But the most important word in here is "consistent." What you teach someone when you teach them a language, the practice you invite them to join, is precisely the consistent and regular actions (not only the utterances, but the matching of utterance to occasion, and so on) that constitute its use, in short, its conventions. No regularity, no convention, and no language. — Srap Tasmaner
But I have been quite clear, in almost every one of my posts, that by convention I mean already-established use (of language), and not grammatical regularity. If you want to call grammatical regularity 'convention', then so be it, but then we are not talking about the same thing, and there is no disagreement.

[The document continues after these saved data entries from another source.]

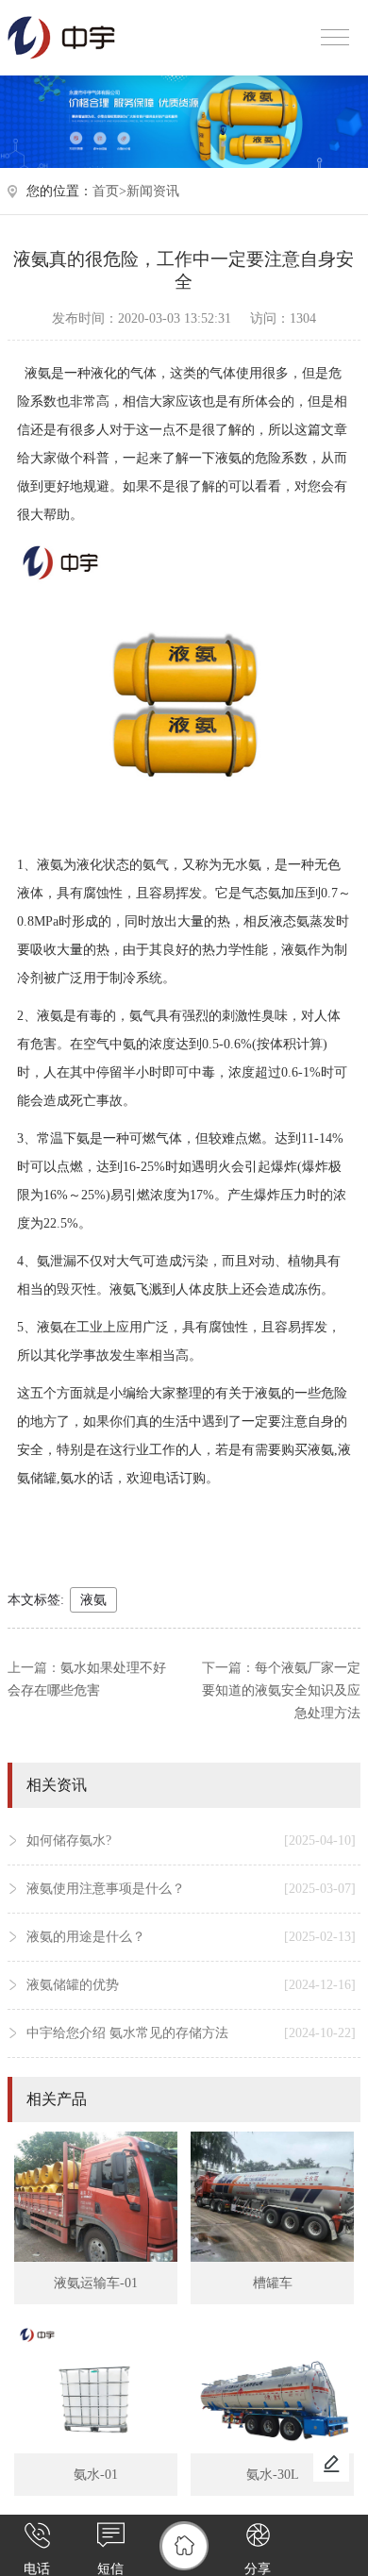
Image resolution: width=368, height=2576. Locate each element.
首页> (109, 191)
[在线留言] (331, 2464)
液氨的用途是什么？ (191, 1937)
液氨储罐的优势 (191, 1985)
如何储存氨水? (191, 1840)
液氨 (93, 1600)
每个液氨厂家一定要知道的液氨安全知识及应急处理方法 (281, 1690)
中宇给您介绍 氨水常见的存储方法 (191, 2033)
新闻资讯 (152, 191)
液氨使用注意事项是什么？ (191, 1889)
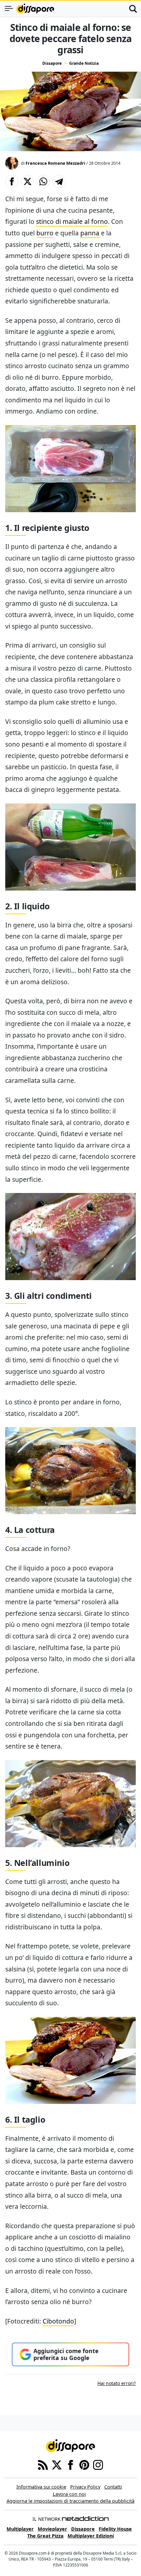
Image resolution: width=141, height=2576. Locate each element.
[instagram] (98, 2464)
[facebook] (70, 2464)
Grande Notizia (84, 63)
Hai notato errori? (116, 2383)
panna (89, 232)
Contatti (113, 2487)
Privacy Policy (85, 2487)
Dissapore (52, 63)
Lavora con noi (69, 2494)
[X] (57, 2464)
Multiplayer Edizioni (91, 2536)
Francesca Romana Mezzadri (55, 163)
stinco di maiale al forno (72, 221)
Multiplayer (20, 2529)
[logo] (35, 8)
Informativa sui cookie (41, 2487)
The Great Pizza (45, 2536)
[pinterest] (84, 2464)
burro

This is a tough sell because it's extremely difficult to imagine the "no other terms" part. I think we all reach in our minds for some foundational gestures we pretend are transparent and self-grounding. — Srap Tasmaner
I actually agree with this for the most part. My 'no other terms' qualifier is meant to apply to spoken or written language. I would however, modify your comment here to say not that we 'reach in our minds', but that we 'reach in our bodies', as it were. While it's not something I've mentioned yet for parsimony's sake, I'm a strong believer in the thesis that our elementary experiences of meaning are
bodily. That is, what we 'share' to begin with our quite simply our physiognomies: we are (to a large extent) laterally symmetric, forward oriented, motile, and gravity bound beings with limbs for grasping and a swivelling neck, and the way in which our physiognomies interact with the
affordances of our environment provides us with our 'initial', shared coordinates of meaning. It is the environmental relations we establish by means of our interactions with it that provide the germinal 'fund' of meaning out of which further meaning grows*. There's lots more to say on this, but I'll keep it short.
As far the this thread is concerned, again, one can call this shared physiographical ground a 'convention', but this would be a lexical stretch, and again, is not, and has never been, what I am arguing against.
*As argued by those like Lakoff and Johnson, David Olsen, David McNeill, Maxine Sheets-Johnston, and others (and anticipated, in fact, by Witty's famous line about a lion that could speak being totally unintelligible to us).
But by claiming ... that a few strings and gestures and their translated meanings is all it takes to have a language — Srap Tasmaner
Perhaps you could point out where, exactly, I make this claim. A direct quote would be nice. I did provide a couple of examples of "a 'new usage' that bears absolutely no association or link whatsoever to the conventional usages of the time in which it arose" (John's request) - which is what I was asked for, but if you think I meant these examples as 'all that it takes to have a language' then I'm afraid you're reading things that aren't there.